• [Assignment] Wherever the word "computer" appears in a line of the data, that line should be copied.
Start of Provided information
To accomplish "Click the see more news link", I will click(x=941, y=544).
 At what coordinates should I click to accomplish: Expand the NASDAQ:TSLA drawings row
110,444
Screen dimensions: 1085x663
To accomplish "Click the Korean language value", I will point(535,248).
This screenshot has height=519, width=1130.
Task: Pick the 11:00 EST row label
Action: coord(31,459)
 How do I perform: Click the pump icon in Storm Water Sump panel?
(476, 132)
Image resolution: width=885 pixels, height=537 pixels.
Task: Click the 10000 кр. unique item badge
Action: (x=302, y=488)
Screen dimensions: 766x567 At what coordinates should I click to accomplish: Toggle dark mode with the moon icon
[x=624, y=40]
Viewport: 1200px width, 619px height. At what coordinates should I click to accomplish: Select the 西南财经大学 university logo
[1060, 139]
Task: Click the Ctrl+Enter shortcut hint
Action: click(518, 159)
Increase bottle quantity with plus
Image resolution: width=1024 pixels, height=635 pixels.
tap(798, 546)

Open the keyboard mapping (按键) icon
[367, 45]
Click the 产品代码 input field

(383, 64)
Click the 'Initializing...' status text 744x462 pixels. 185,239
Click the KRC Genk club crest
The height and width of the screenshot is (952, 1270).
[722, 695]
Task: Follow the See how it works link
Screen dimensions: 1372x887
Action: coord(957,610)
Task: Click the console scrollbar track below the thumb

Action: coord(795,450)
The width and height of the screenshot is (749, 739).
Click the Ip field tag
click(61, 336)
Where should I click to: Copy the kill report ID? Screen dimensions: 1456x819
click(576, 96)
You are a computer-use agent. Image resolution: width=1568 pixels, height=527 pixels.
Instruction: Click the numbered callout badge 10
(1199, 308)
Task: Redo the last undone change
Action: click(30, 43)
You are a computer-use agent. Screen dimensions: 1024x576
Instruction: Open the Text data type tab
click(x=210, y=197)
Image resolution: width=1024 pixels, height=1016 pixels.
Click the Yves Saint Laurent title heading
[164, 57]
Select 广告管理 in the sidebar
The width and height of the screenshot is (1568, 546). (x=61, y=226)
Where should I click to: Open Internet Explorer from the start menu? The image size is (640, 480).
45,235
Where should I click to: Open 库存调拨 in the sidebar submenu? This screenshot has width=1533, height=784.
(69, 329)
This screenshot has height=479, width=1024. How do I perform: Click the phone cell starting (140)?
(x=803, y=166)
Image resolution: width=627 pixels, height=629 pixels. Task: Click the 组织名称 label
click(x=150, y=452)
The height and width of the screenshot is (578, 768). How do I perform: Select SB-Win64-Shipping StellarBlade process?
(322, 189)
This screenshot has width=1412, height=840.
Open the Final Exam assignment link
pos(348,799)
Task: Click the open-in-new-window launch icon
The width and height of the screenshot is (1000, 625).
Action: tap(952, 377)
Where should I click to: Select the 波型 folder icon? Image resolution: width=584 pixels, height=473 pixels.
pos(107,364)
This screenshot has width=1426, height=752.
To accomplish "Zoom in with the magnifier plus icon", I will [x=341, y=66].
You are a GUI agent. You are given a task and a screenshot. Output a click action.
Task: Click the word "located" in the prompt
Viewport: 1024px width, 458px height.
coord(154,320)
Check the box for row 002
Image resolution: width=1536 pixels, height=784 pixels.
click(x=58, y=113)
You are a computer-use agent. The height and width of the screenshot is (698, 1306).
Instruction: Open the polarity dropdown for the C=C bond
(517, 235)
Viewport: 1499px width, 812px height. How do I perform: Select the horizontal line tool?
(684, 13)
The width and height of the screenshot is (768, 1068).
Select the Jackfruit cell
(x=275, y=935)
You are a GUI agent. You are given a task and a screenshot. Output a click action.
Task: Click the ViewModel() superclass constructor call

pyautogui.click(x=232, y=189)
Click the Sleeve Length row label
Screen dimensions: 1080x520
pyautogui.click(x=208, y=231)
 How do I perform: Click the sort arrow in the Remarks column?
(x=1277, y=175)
End of Provided information
• [Solved exercise]
You are a computer-use agent. Image resolution: width=1568 pixels, height=527 pixels.
You are a computer-use agent. Screen dimensions: 1024x576
You are a computer-use agent. The height and width of the screenshot is (698, 1306).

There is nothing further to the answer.